Against all expectations, the weather continues to be good even after lunch. The sun makes an appearance, the sea is still calm, and Steven decides to head out again. A few lobster pots are waiting right outside the harbour, and the lobster prices will rise again in the next few days. Steven would like to be well-prepared: He not only catches the creatures, he also sells them together with some of his fishing colleagues from the jetty in Howth. At home, he stores the live lobsters in tanks until the prices reach a peak. Once that happens, Steven empties the tanks, loads the precious crustaceans into his van, and drives to the wholesaler in Dublin.
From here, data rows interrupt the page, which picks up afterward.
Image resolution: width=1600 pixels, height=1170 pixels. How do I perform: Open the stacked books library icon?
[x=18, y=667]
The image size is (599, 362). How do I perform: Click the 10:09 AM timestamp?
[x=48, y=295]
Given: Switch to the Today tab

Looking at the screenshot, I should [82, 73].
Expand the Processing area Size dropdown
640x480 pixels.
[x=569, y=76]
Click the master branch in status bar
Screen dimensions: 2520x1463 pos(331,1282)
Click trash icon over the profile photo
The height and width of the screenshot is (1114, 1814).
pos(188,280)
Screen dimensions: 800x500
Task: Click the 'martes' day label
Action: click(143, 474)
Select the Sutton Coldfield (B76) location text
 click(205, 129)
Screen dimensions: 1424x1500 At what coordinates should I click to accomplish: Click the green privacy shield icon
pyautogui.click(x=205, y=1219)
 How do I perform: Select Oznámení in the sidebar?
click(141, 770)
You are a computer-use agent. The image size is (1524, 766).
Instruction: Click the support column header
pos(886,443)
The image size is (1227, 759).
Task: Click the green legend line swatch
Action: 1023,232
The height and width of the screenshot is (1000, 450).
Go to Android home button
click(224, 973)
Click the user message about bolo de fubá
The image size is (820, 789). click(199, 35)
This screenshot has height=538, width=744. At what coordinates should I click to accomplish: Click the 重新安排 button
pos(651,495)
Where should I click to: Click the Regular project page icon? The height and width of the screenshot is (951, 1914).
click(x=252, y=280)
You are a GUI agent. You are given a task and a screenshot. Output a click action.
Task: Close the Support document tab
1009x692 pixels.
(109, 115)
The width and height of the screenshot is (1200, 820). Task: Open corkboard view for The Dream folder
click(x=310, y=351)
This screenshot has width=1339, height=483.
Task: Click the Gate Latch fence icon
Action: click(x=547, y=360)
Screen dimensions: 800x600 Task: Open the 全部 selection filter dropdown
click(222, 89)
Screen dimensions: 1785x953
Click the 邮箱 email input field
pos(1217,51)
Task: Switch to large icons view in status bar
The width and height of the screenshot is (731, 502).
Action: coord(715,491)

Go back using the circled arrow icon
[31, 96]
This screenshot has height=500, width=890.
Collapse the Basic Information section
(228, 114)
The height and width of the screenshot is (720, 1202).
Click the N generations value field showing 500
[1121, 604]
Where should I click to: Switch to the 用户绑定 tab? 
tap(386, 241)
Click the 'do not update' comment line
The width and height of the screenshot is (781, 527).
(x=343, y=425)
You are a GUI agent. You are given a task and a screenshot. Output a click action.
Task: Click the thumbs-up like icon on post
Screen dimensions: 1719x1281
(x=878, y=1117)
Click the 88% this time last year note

When the Celtic Spirit makes its second run of the day, Steven’s father is also on board. Steven learned how to fish from him. Although the senior citizen has been retired for several years, he still keeps busy. If the weather is not too rough and the fishing area is not too far away, he regularly rides along and helps out his son. Sometimes the two get competition from the sea: One of the seals from the harbour has followed them and will not leave their side. He begs loudly for a treat. Although the begging works well with tourists, the two experienced fishermen initially ignore the seal. Seals are not very popular with fishermen: The intelligent animals devour the fish, occasionally destroy nets, and are even able to open and empty lobster pots.
Nevertheless, at some point Steven relents, and after he demonstrates the seal lock on one of the pots, he tosses a treat to the big-eyed beggar. The father and son fill the lobster boxes on board with practiced motions. It promises to be a good day for all, even for their insatiable companion: By the time the last lobster pot has been emptied and they head back to shore, the seal has polished off nearly an entire school of bait fish.
Irish Surf n’ Turf
Steven’s favourite dish combines two Irish delicacies on a single plate: the best beef from lush green meadows and fresh crustaceans from the depths of the Irish Sea.
1 clove of garlic
1 handful of mixed herbs (parsley, thyme, rosemary, oregano)
16 brown crab claws
400g rump steak
1 Finely mince the garlic and herbs, mix with the butter, and salt to taste (you can make this the day before or you can prepare and freeze a larger amount). 2 Heat water in a pot to 70°C, then poach the crab claws for 6 to 7 minutes. 3 Fry the steaks in a pan until the desired degree of doneness is reached. 4 Depending on the thickness, for a medium steak sear over high heat for 1 to 2 minutes per side and then let rest in an oven preheated to 80°C for another 8 to 10 minutes. 5 Afterwards, slice the steak and arrange on a plate with the crab claws, then drizzle the melted herb butter over everything.